Why You'll Love This
Some of these stories will unsettle you, and the ones that don't are almost more disturbing for it.
- Great if you want: short, punchy horror that shifts tone unpredictably between entries
- The experience: quick, uneven bursts — best read in single sittings after dark
- The writing: Howard leans into dread through ordinary domestic details, not gore
- Skip if: you want consistent horror intensity — lighter entries interrupt the tension
About This Book
Some doors are better left closed. Night Portals: Season One collects eight short works of horror fiction that range from romantic suspense to something far darker and harder to name. Ernie Howard isn't interested in cheap shock—these stories dig into ordinary people caught in moments where love, obligation, and dread converge in ways that feel uncomfortably familiar. The emotional stakes are grounded and human, which makes what follows all the more unsettling.

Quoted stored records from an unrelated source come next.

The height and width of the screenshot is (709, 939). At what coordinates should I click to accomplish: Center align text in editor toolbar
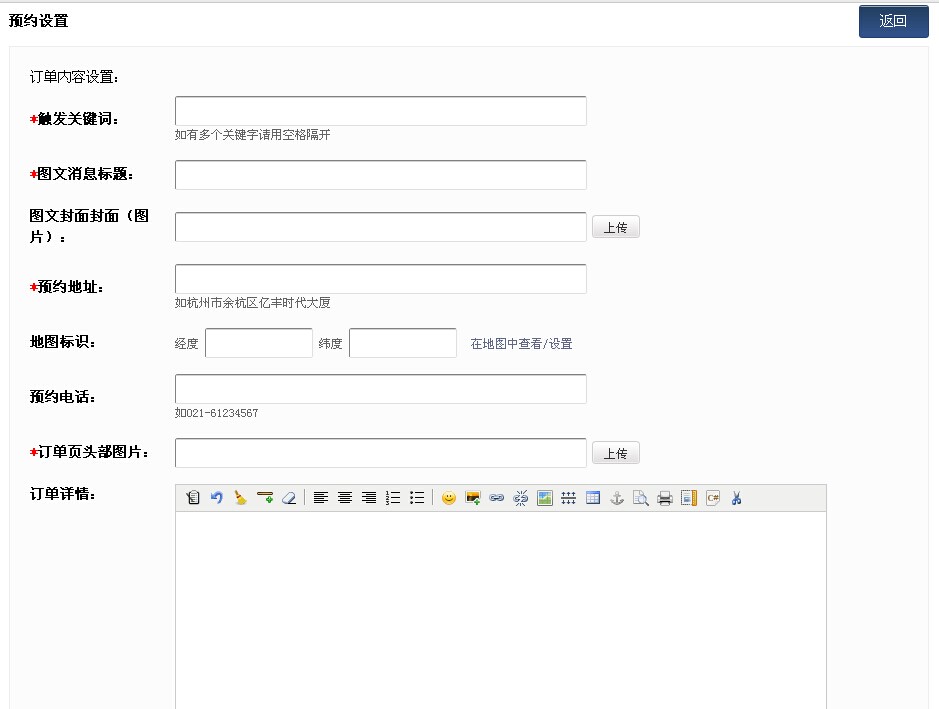click(x=345, y=498)

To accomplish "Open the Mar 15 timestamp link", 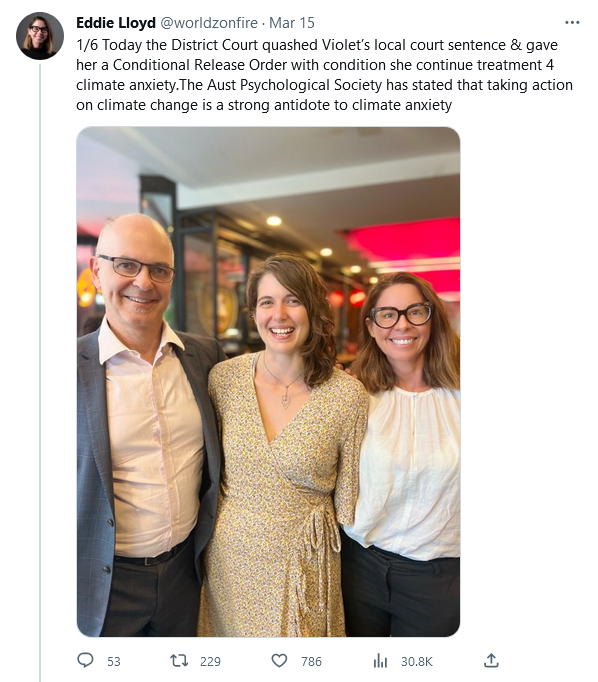I will [292, 23].
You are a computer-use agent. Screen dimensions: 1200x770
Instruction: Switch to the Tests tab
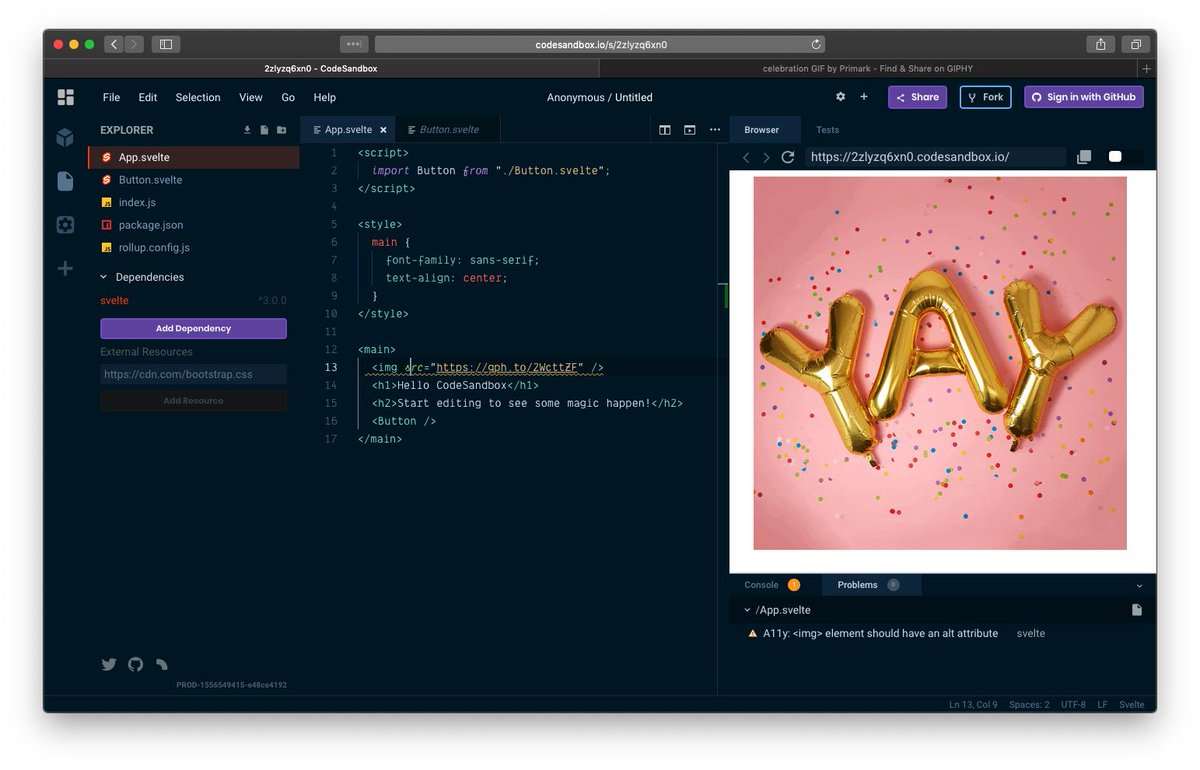(827, 130)
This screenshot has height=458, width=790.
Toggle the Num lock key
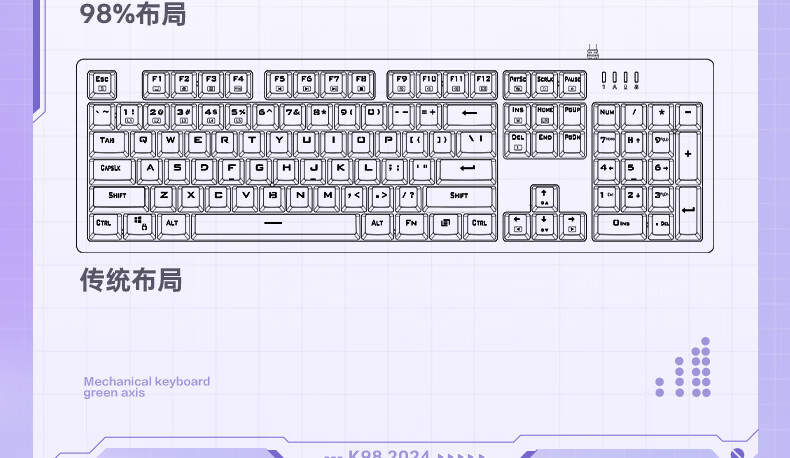click(x=606, y=114)
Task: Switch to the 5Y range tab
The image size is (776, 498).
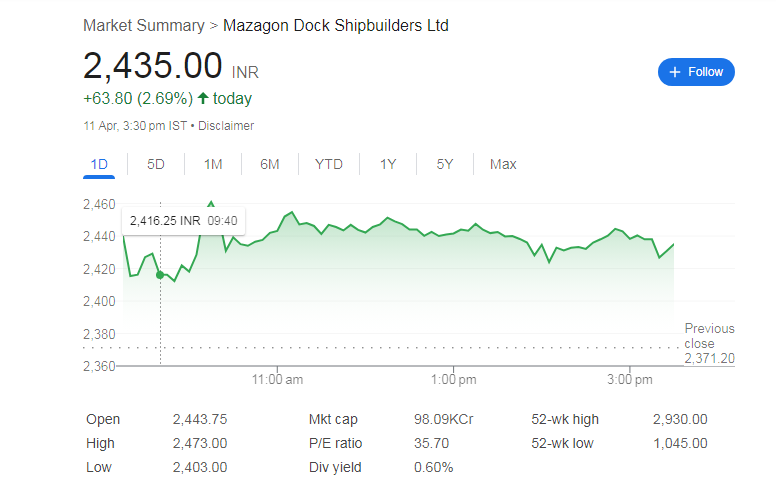Action: 445,164
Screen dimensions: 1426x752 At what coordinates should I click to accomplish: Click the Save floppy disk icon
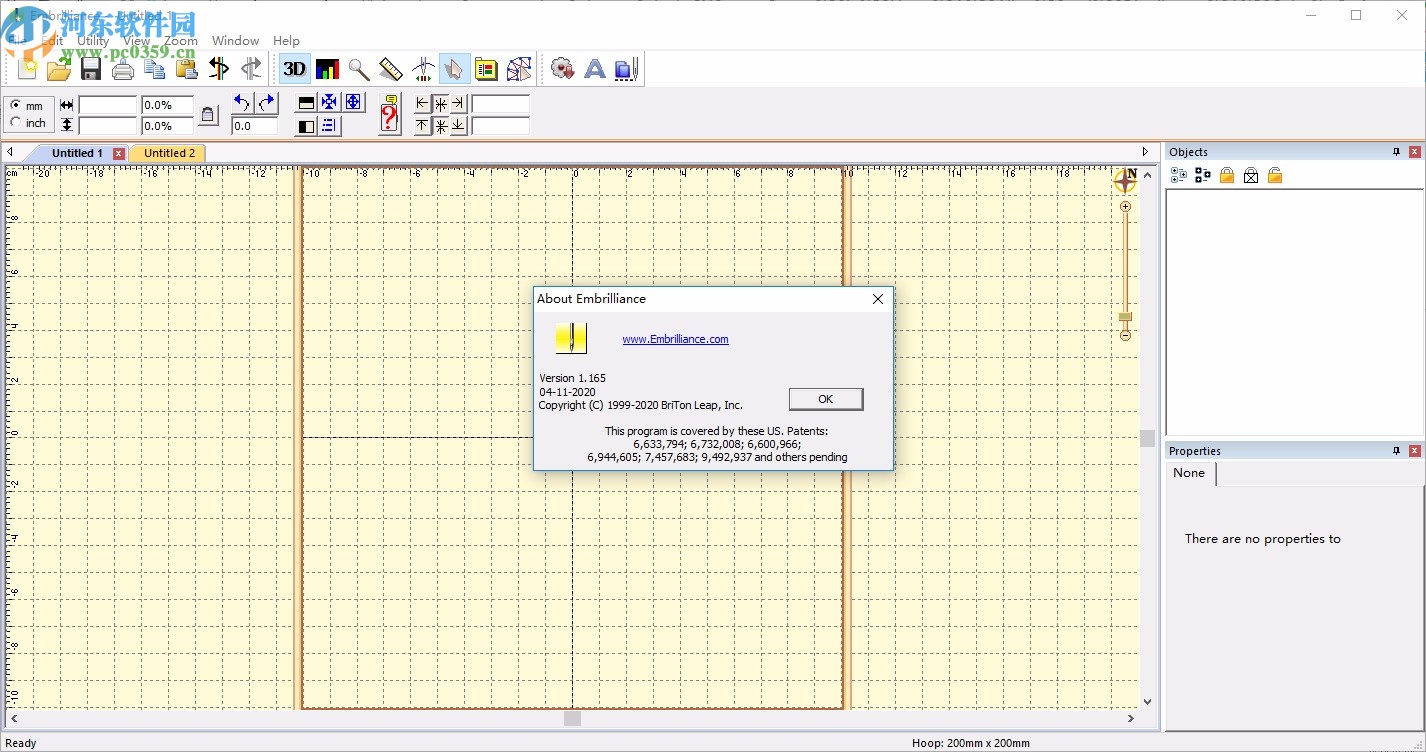(x=91, y=68)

What makes this collection worth your time is its variety and efficiency. At 106 pages, Howard wastes nothing—each entry arrives fully formed, drops you into its world, and leaves you somewhere unexpected. The writing moves fast without feeling thin, and the tonal shifts between stories keep the pacing unpredictable in the best way. Some entries lean into quiet domestic unease; others accelerate into something more visceral. That contrast is the point. Season One reads like a well-curated anthology from a single confident voice, one that understands horror works best when it earns its darkness rather than announcing it.